ASSIGNED TASK:
Only the lines from the one containing "Image resolution: width=481" through the one containing "The width and height of the screenshot is (750, 262)." should be printed, exactly as they appear below, with both ends included.

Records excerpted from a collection

* * * * *

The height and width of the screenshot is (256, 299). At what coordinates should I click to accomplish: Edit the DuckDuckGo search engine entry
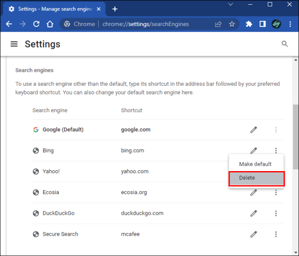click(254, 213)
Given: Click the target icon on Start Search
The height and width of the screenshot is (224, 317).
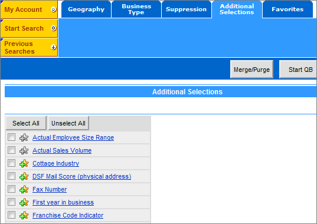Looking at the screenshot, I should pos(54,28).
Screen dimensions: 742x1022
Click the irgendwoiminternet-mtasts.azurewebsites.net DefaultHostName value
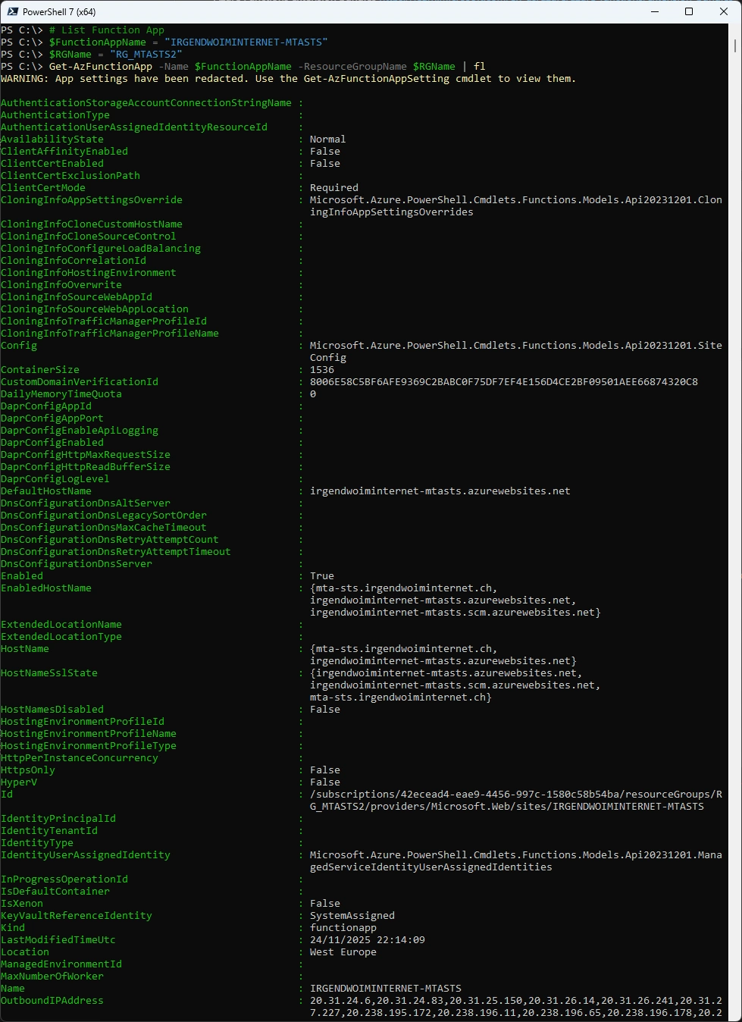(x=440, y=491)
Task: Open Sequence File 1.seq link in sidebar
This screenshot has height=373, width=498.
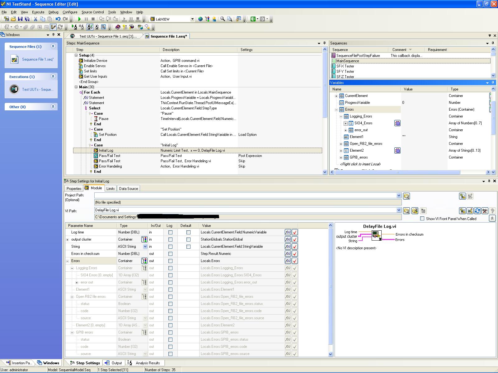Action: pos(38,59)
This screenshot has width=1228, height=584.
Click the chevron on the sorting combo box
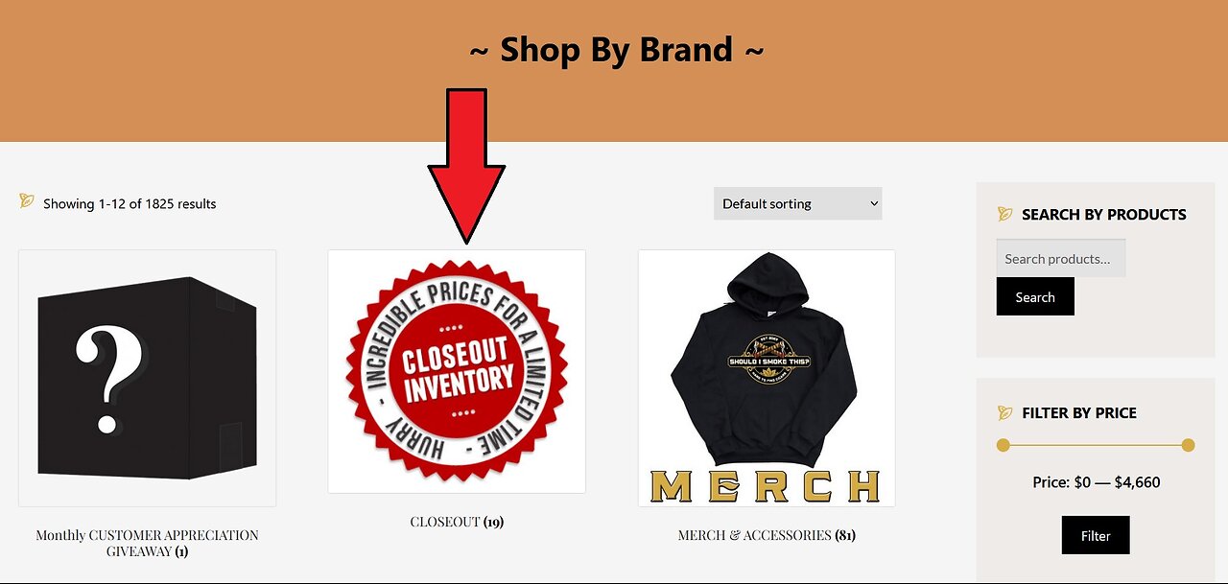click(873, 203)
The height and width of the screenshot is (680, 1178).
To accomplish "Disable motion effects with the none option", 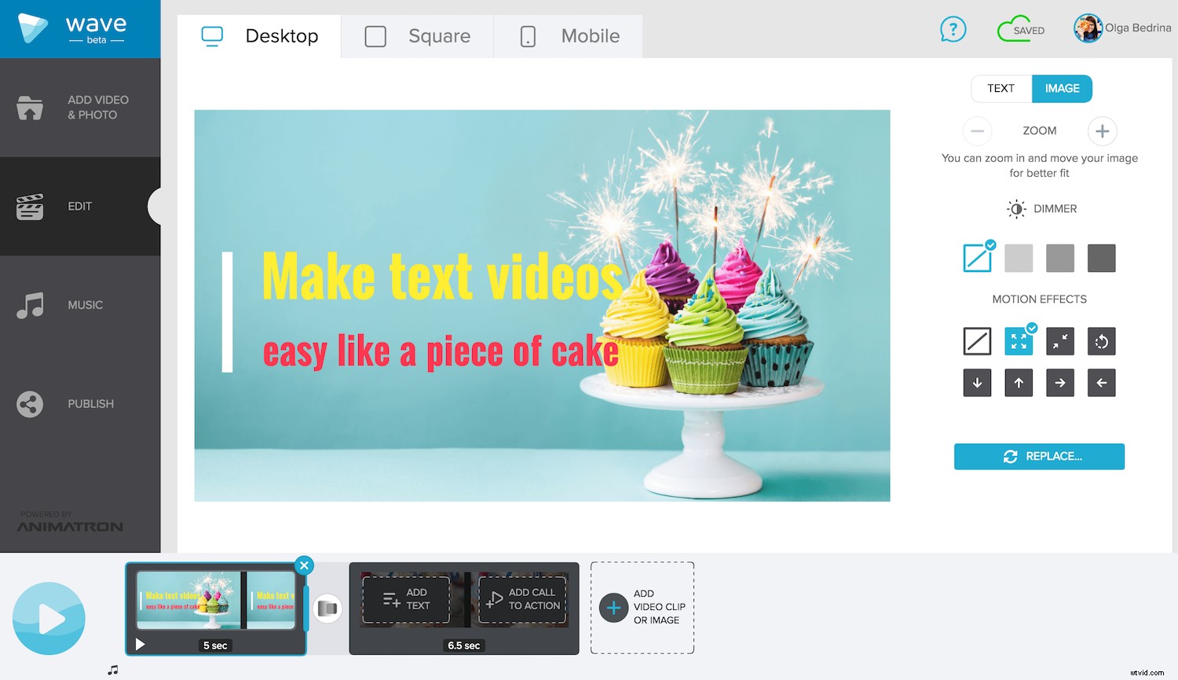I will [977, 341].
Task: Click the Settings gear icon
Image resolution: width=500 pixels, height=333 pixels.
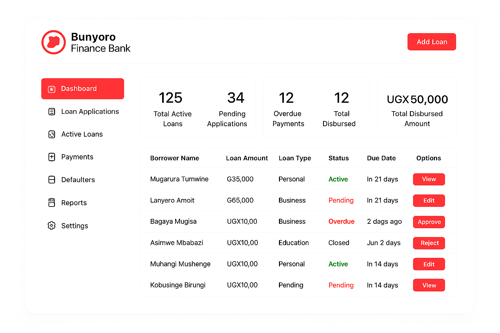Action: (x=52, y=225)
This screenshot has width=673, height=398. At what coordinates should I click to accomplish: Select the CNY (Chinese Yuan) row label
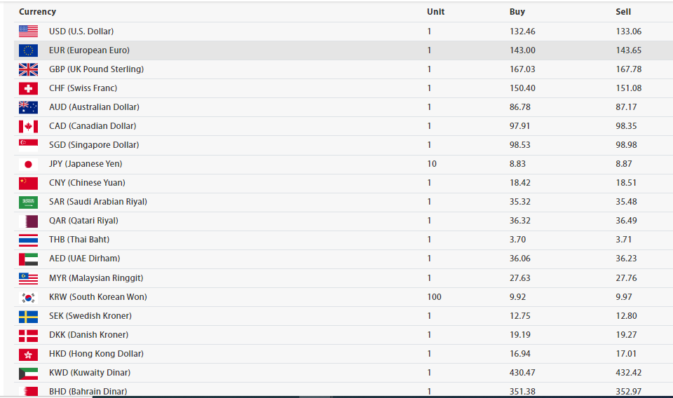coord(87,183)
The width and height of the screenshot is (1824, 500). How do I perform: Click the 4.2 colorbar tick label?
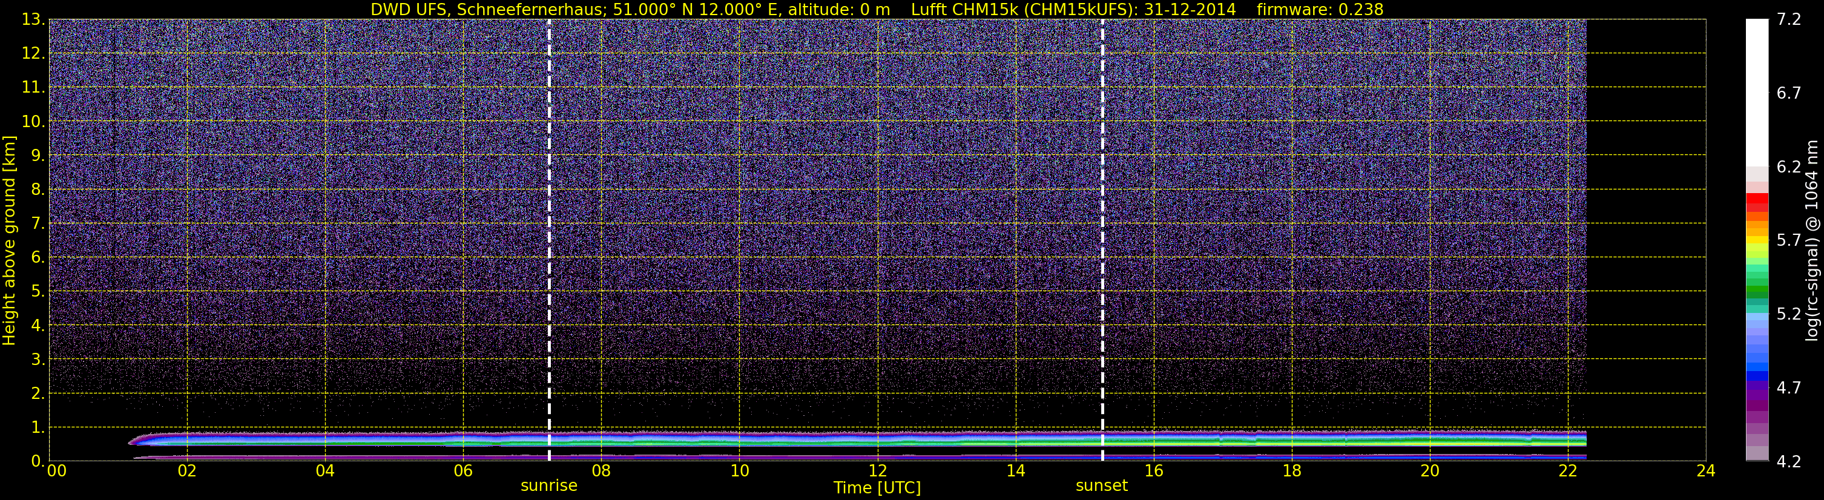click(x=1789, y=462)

* * * * *

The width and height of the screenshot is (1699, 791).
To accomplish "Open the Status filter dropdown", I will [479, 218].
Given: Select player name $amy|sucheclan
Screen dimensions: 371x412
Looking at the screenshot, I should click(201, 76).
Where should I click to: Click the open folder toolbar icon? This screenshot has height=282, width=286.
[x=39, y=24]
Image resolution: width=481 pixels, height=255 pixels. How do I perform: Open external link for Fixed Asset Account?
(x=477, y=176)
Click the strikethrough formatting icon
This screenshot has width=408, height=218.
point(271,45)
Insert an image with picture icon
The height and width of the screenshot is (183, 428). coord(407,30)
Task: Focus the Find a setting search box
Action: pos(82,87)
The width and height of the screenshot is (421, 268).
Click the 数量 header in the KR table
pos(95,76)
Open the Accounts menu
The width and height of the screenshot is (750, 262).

* * * * *

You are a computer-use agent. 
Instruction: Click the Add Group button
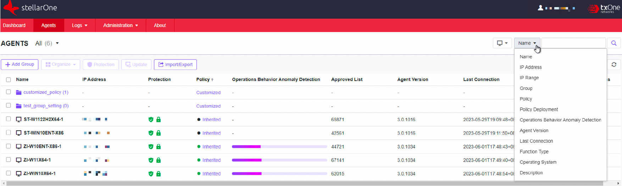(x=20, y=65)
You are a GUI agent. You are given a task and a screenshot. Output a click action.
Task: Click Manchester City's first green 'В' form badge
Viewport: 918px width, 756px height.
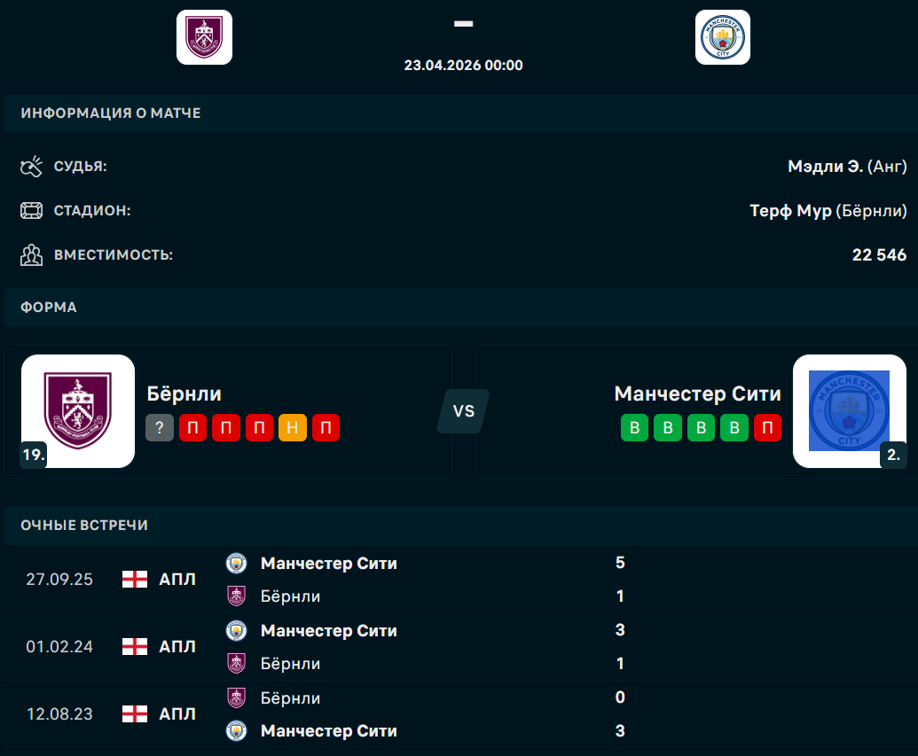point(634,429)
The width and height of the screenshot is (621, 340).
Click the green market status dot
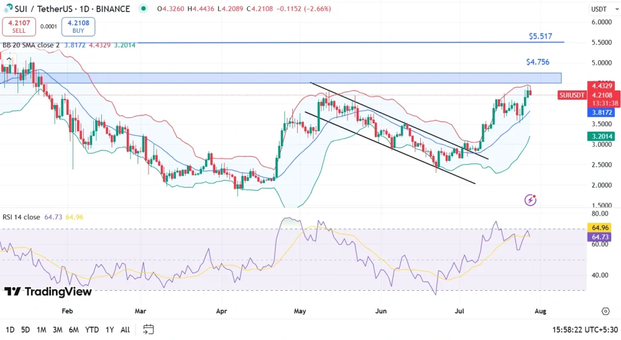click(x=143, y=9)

* * * * *

TASK OUTPUT:
Image resolution: width=481 pixels, height=255 pixels. How do I perform: Open external link for Fixed Asset Account?
(x=477, y=176)
Click the strikethrough formatting icon
This screenshot has width=408, height=218.
point(271,45)
Insert an image with picture icon
The height and width of the screenshot is (183, 428). coord(407,30)
Task: Focus the Find a setting search box
Action: pos(82,87)
The width and height of the screenshot is (421, 268).
Click the 数量 header in the KR table
pos(95,76)
Open the Accounts menu
The width and height of the screenshot is (750, 262).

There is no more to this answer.